Warsaw overwhelmed as it becomes key refugee destination
WARSAW, Poland (AP) — Warsaw’s mayor is appealing for international help as the city becomes overwhelmed by refugees, with more than a tenth of all those fleeing the war in Ukraine arriving in the Polish capital.
Some seek to wait out the war or settle in the city, while others merely use Warsaw as a transit point to head further west, turning the city’s train stations into crowded hubs where people are camping out on floors.
“We are dealing with the greatest migration crisis in the history of Europe since World War II. … The situation is getting more and more difficult every day,” Mayor Rafal Trzaskowski said, adding that “the greatest challenge is still ahead of us.”

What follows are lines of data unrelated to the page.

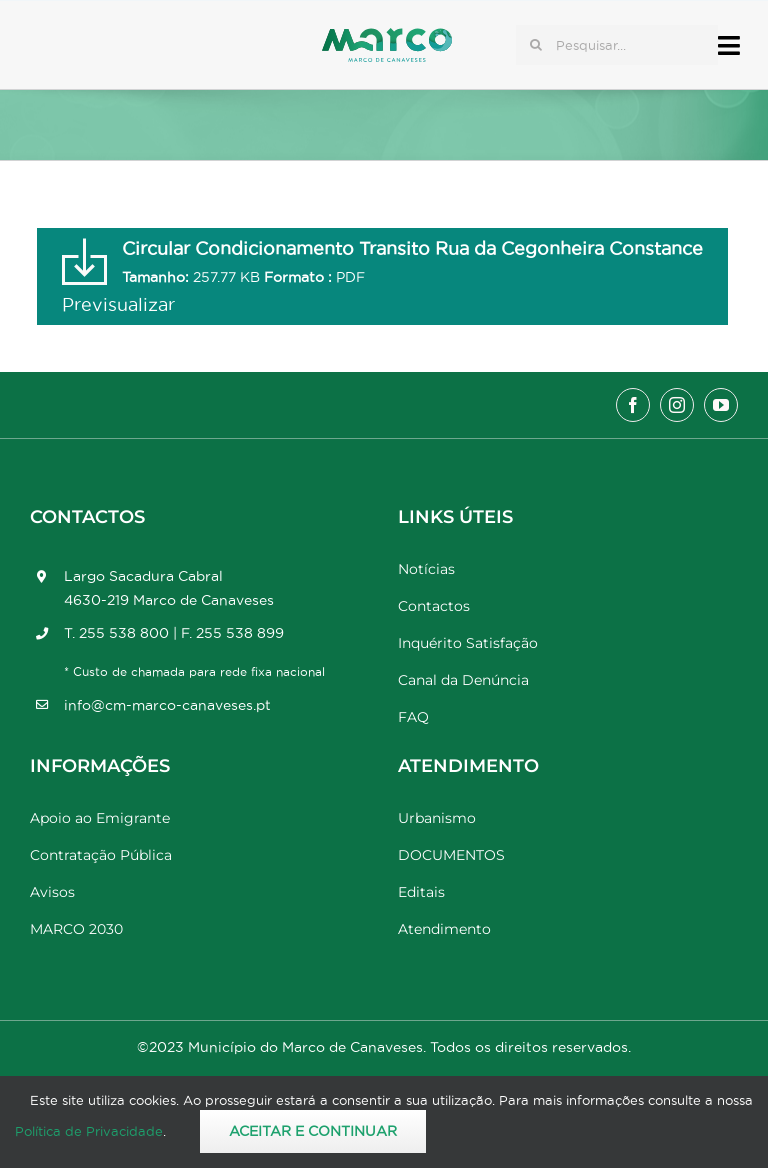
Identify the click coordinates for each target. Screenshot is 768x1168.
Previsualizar (118, 304)
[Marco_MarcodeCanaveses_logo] (387, 36)
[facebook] (633, 405)
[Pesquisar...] (617, 45)
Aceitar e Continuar (313, 1131)
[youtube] (721, 405)
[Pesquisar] (536, 45)
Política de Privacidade (89, 1131)
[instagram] (677, 405)
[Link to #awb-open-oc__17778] (729, 45)
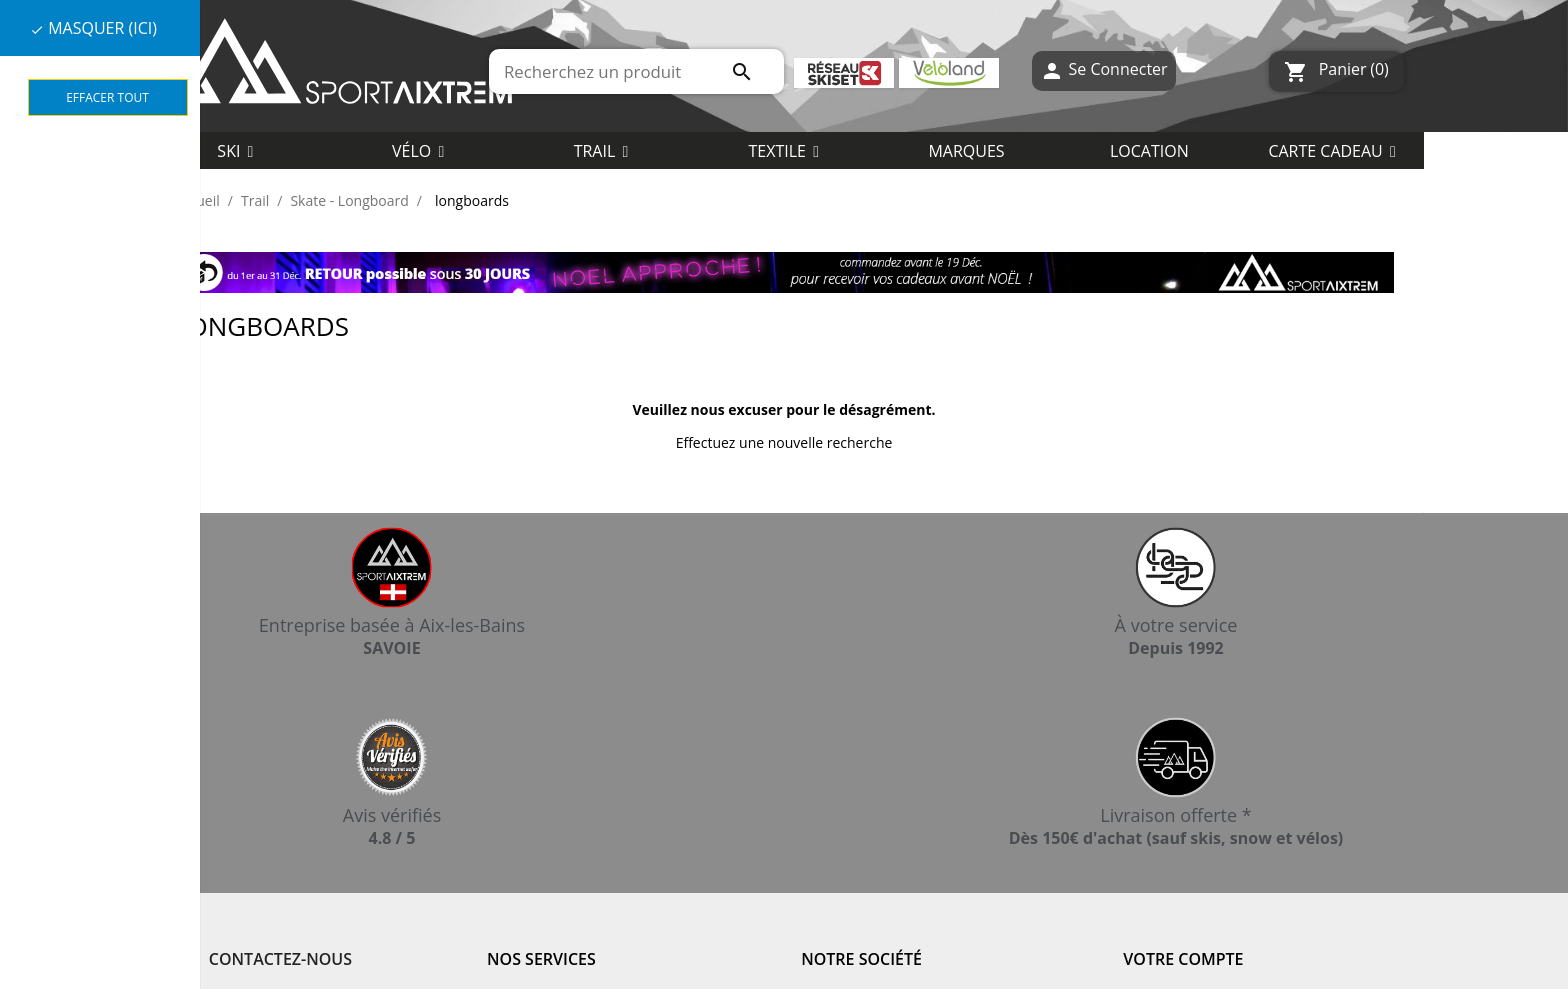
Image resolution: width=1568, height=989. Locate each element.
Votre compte (1183, 959)
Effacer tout (107, 97)
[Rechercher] (636, 71)
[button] (783, 150)
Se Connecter (1103, 71)
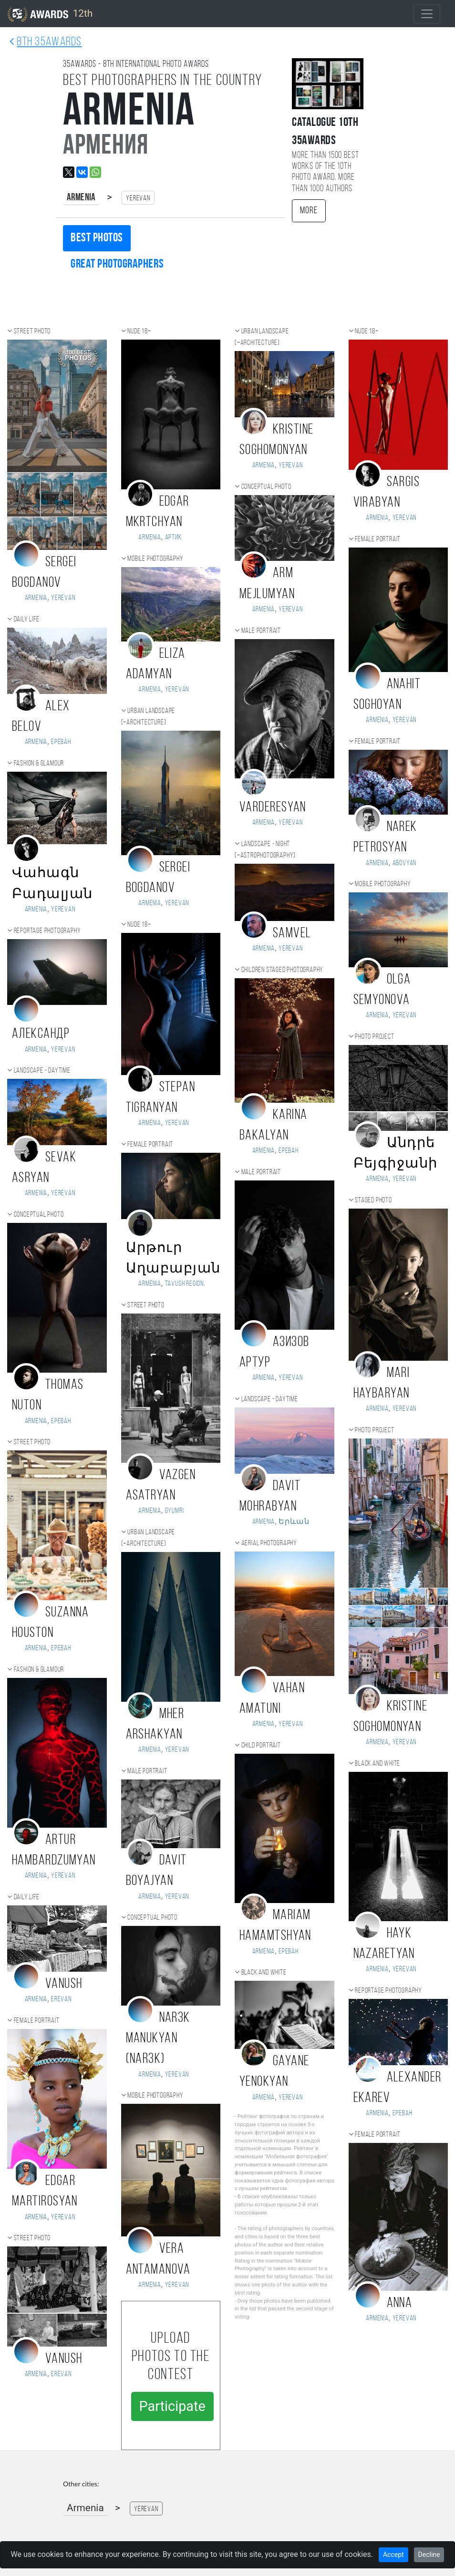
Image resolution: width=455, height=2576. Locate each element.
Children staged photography (282, 970)
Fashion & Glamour (39, 763)
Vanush (64, 1984)
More (309, 211)
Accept (393, 2554)
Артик (173, 537)
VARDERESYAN (272, 808)
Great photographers (117, 264)
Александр (41, 1034)
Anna (400, 2303)
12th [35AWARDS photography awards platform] (50, 14)
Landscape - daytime (42, 1071)
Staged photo (373, 1200)
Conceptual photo (39, 1215)
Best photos (97, 238)
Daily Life (27, 619)
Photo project (374, 1037)
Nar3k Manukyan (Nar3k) (158, 2038)
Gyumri (174, 1511)
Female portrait (37, 2021)
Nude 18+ (139, 331)
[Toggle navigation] (427, 13)
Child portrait (261, 1745)
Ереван (61, 742)
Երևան (294, 1522)
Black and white (264, 1972)
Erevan (61, 1999)
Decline (429, 2554)
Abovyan (405, 863)
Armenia (81, 198)
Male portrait (147, 1771)
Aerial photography (269, 1543)
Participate (172, 2406)
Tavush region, (185, 1284)
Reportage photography (47, 931)
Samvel (292, 934)
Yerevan (63, 598)
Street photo (32, 331)
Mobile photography (155, 559)
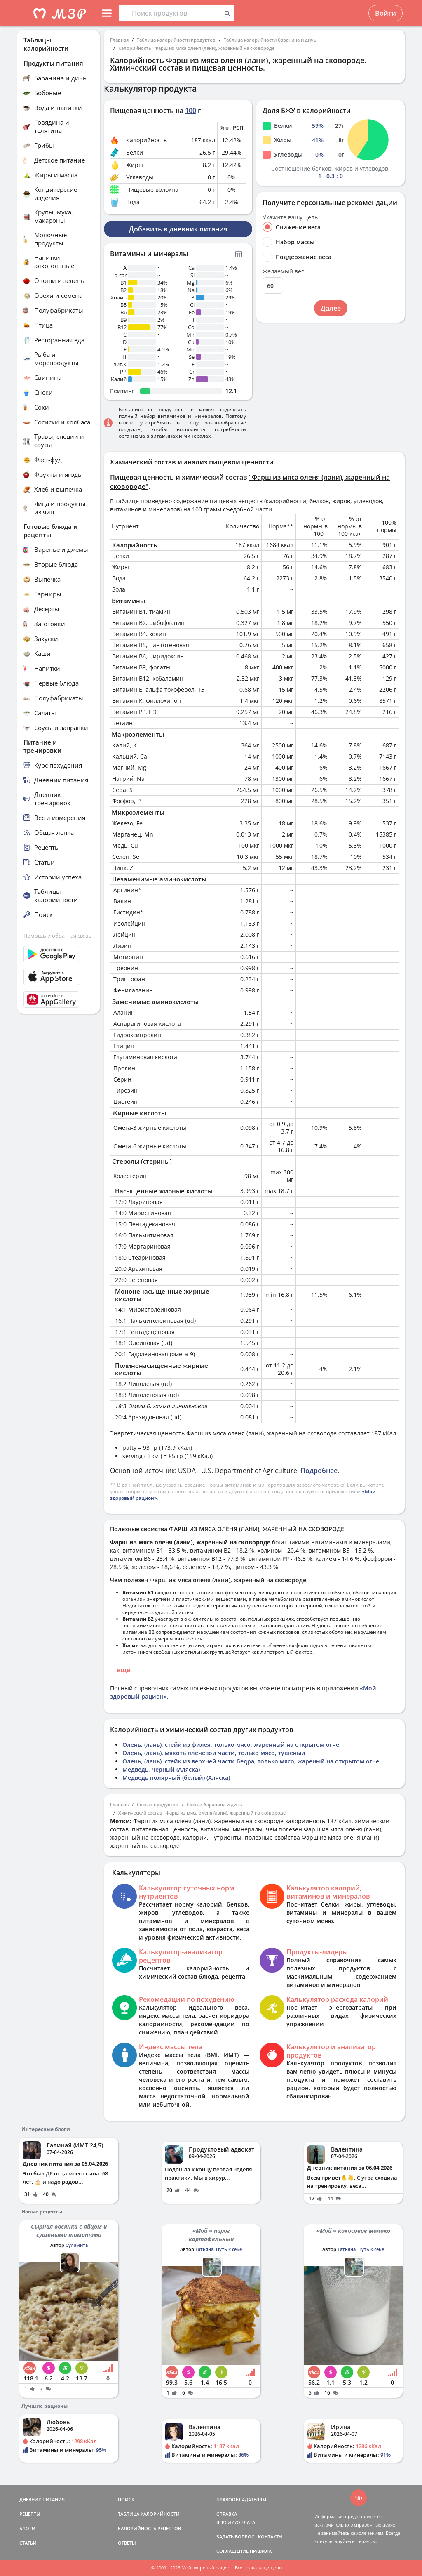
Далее (331, 308)
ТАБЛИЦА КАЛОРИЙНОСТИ (149, 2514)
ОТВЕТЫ (127, 2543)
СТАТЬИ (28, 2543)
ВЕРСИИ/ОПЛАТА (235, 2522)
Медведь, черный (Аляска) (161, 1769)
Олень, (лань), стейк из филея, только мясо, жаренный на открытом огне (230, 1745)
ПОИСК (126, 2499)
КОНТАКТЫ (270, 2537)
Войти (385, 13)
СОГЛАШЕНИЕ (232, 2551)
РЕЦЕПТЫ (29, 2514)
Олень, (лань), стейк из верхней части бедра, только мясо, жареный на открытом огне (250, 1761)
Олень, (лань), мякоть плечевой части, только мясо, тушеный (213, 1753)
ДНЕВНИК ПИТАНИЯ (42, 2499)
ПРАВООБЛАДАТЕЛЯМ (241, 2499)
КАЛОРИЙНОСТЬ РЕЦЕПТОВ (149, 2528)
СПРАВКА (226, 2514)
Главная (119, 40)
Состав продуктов (157, 1804)
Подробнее (319, 1470)
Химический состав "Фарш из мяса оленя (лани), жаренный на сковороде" (203, 1813)
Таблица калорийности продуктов (176, 40)
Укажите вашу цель (290, 217)
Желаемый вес (283, 271)
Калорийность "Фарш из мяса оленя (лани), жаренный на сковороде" (197, 48)
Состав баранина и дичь (214, 1804)
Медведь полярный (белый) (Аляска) (176, 1778)
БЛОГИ (27, 2528)
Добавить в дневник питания (178, 228)
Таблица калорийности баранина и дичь (270, 40)
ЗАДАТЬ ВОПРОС (235, 2537)
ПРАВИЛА (261, 2551)
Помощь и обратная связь (57, 935)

The welcome Warsaw has given Ukrainians as the neighbouring nation struggles to resist Russia’s invasion is wholehearted. Across the city, people have mobilised to help. They are taking Ukrainians into their homes, gathering donations and volunteering at reception centers. City monuments and buses fly Ukraine’s blue-and-yellow flag in solidarity.
Housing is also a growing problem. When the war began, 95 percent of Ukrainians arriving in Warsaw were people who already had friends or family here and were taken in by them. Today that group is 70 percent of the new arrivals meaning that 30 percent of them “need a roof over their heads” and other support, the mayor said Friday.
The decline in the city’s ability to absorb a massive number of new arrivals comes as the people fleeing war are those who have witnessed greater trauma than those who arrived earlier, or who are more vulnerable.
Late Thursday 15 disabled Ukrainian children arrived at the Medyka border crossing in Poland, and were put on a special makeshift medical train taking them to various hospitals in the country.
The war has already forced 2.5 million people to flee, according to the International Organization for Migration on Friday, and more than half of those go to Poland. As of Friday more than 1.5 million refugees had entered Poland, according to Poland’s Border Guard agency.
Trzaskowski said that over 320,000 people have travelled through Warsaw since the start of the war and that 230,000 people were staying in the city of more than 1.7 million people.